Google to stop supporting data-vocabulary.org on 6 April 2020

Google announced today that on As of April 6, 2020, “data-vocabulary.org markup will no longer be eligible for Google rich result features.”

Starting immediately, Google “Search Console will issue warnings for pages using the data-vocabulary.org schema so that you can prepare for the sunset in time.”

A brief history of data-vocabulary.org

The domain data-vocabulary.org was registered by Google on 9 May 2009, just three days before Google announced, for the first time, the availability of rich snippets in the search engine’s results.

The markup formats Google supported at this time were microformats and RDFa. The RDFa implementation documented used the subdomain rdf.data-vocabulary.org. At that time this was the sample markup provided by Google for a review.

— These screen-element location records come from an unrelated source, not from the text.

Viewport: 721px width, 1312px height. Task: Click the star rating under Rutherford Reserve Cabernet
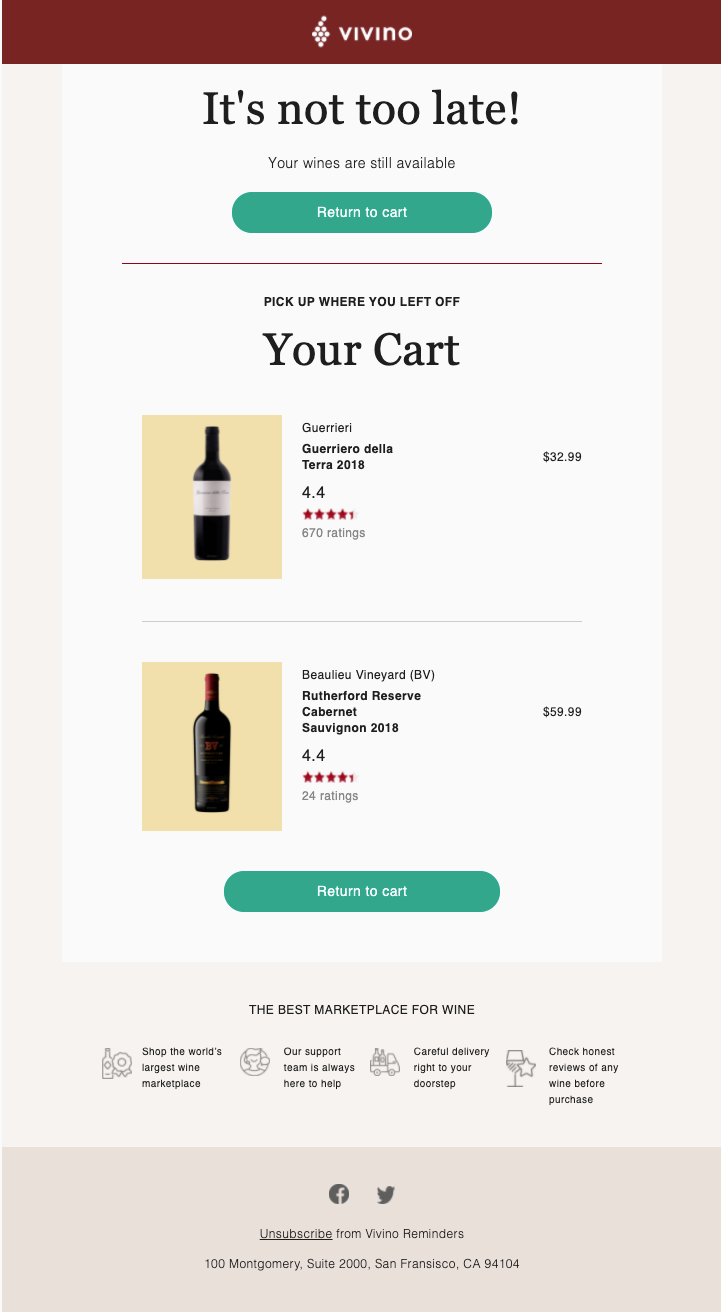[328, 777]
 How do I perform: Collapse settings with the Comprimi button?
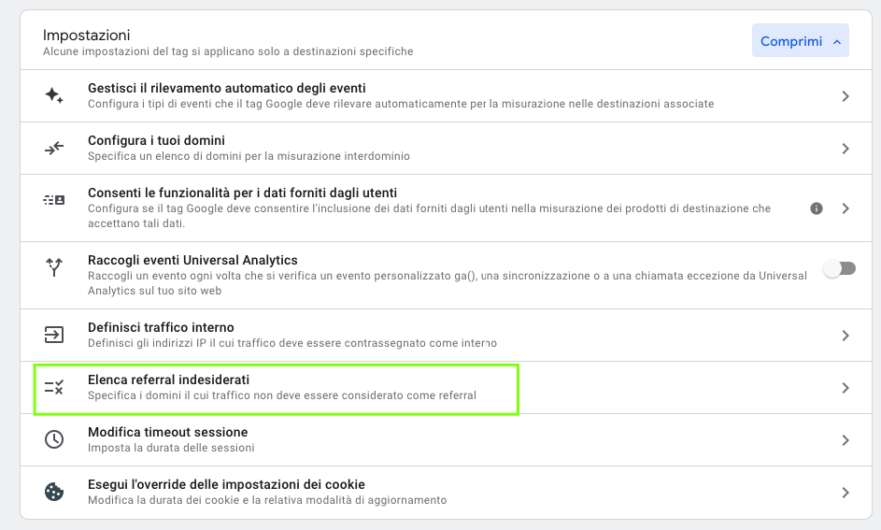point(800,41)
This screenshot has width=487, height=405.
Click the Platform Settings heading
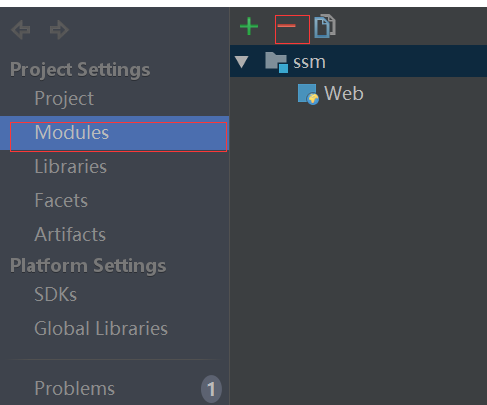(x=88, y=266)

<div xmlns:v="http://rdf.data-vocabulary.org/#" typeof="v:review">
   <p><strong><span property="v:itemreviewed">Blast 'Em Up</span> 
Review</strong></p>
   <p>by <span property="v:reviewer">Bob Smith</span></p>
   <p><span property="v:dtreviewed">March 20, 2009</span><p>
   <p><span property="v:description">This is a great game. I 
enjoyed it from the opening battle to the final showdown 
with the evil aliens.</span></p>
   <p><span property="v:rating">4.5</span> out of 5 stars</p>
</div>

In the rich snippet announcement post the authors (among them Ramanathan V. Guha, who was to play a major role in the development of schema.org) had this to say about vocabulary:

We do believe that it is important to have a common vocabulary: the language of object types, object properties, and property types that enable structured data to be understood by different applications. We debated how to address this vocabulary problem, and concluded that we needed to make an investment. Google will, working together with others, host a vocabulary that various Google services and other websites can use. We are starting with a small list, which we hope to extend over time.

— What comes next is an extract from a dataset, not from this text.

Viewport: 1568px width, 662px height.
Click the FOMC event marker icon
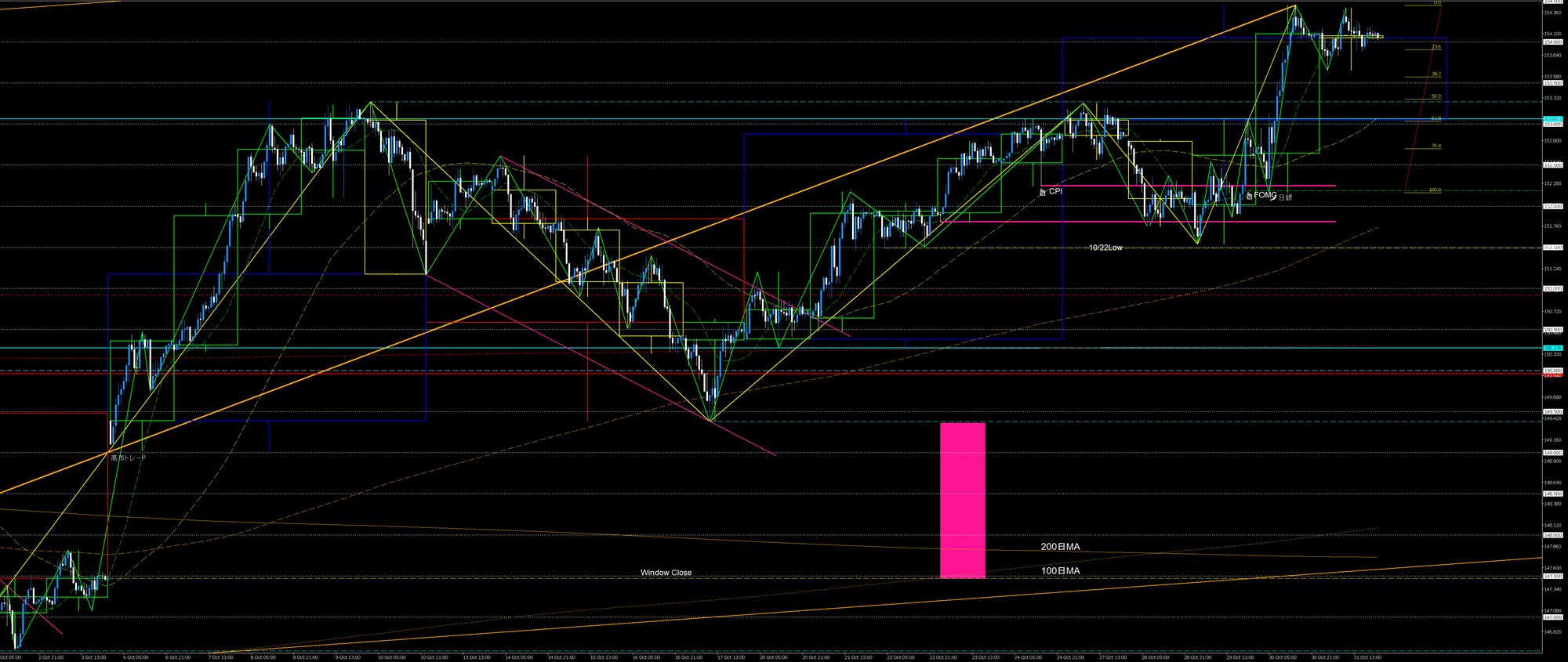click(x=1250, y=194)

The “vocabulary” referred to here presumably refers to data-vocabulary.org, and it did indeed evolve from a “small list” over time to become more expressive.

data-vocabulary.org truly came into its own in March 2010, when Google announced support for microdata – a structured data markup standard well-suited to using data-vocabulary.org (and which the vocabulary may in part have been designed to work with). While Google continued to support rdf.data-vocabulary.org, microdata allowed supported types to be declared directly with data-vocabulary.org URIs, as per this support page example captured in March 2010.

  <div itemscope itemtype="http://data-vocabulary.org/Review-aggregate">
    <span itemprop="itemreviewed">L’Amourita Pizza</span>
    <span itemprop="rating" itemscope itemtype="http://data-vocabulary.org/Rating">
      <span itemprop="average">9</span>
      out of <span itemprop="best">10</span>
    </span>
    based on <span itemprop="votes">24</span> ratings.
    <span itemprop="count">5</span> user reviews.
  </div>

data-vocabulary.org was also used as the go-to example for microdata in Mark Pilgrim’s classic work Dive Into HTML5.

The death knell for data-vocabulary.org sounded on 2 June 2011, when Google, Bing and Yahoo jointly announced the availability of schema.org.

Over the course of time, as more schema.org types and properties were developed, Google retired its recommendations for employing data-vocabulary.org in favor of schema.org equivalents as they became available.

Of the previously-employed data-vocabulary.org types it was Breadcrumb that persisted the longest, due to initial implementation problems with schema.org’s BreadcrumbList. It was not until June 2015 that Google lent its official support to BreadcrumbList.

Likely impact on publishers

While schema.org has largely supplanted its data-vocabulary.org equivalents in actively-maintained markup, there’s still millions of URLs at which the vocabulary can be found encoded (much of this due to unrevised templates that have incorporated data-vocabulary.org markup).

Google’s relatively late embrace of schema.org/BreadcrumbList, as noted above, means that this is the most common implementation of data-vocabulary.org seen today. Here, from the Web Data Commons structured data extraction of the November 2019 release of the Common Crawl, are the top ten data-vocabulary.org classes in the microdata extraction by domain count (rank is the overall rank of the class in the microdata extraction, which is dominated by schema.org).

Top data-vocabulary.org classes by domain count from the Web Data Commons structured data extraction of the November 2019 release of the Common Crawl

And here are the top ten data-vocabulary.org classes by URL count.

Top data-vocabulary.org classes by URL count from the Web Data Commons structured data extraction of the November 2019 release of the Common Crawl

Again, breadcrumb markup looms large in the list of data-vocabulary.org that publishers may need to update, as do reviews and ratings (reviews and ratings being reflective of Google’s incremental support of rich snippets, which started with people and reviews).

But ultimately there are likely to be relatively few publishers impacted by the sunsetting of data-vocabulary.org. Even when it comes to breadcrumbs, while something like 800,000 domains is obviously well, a lot, this is of a sample of more than 32,000,000 domains.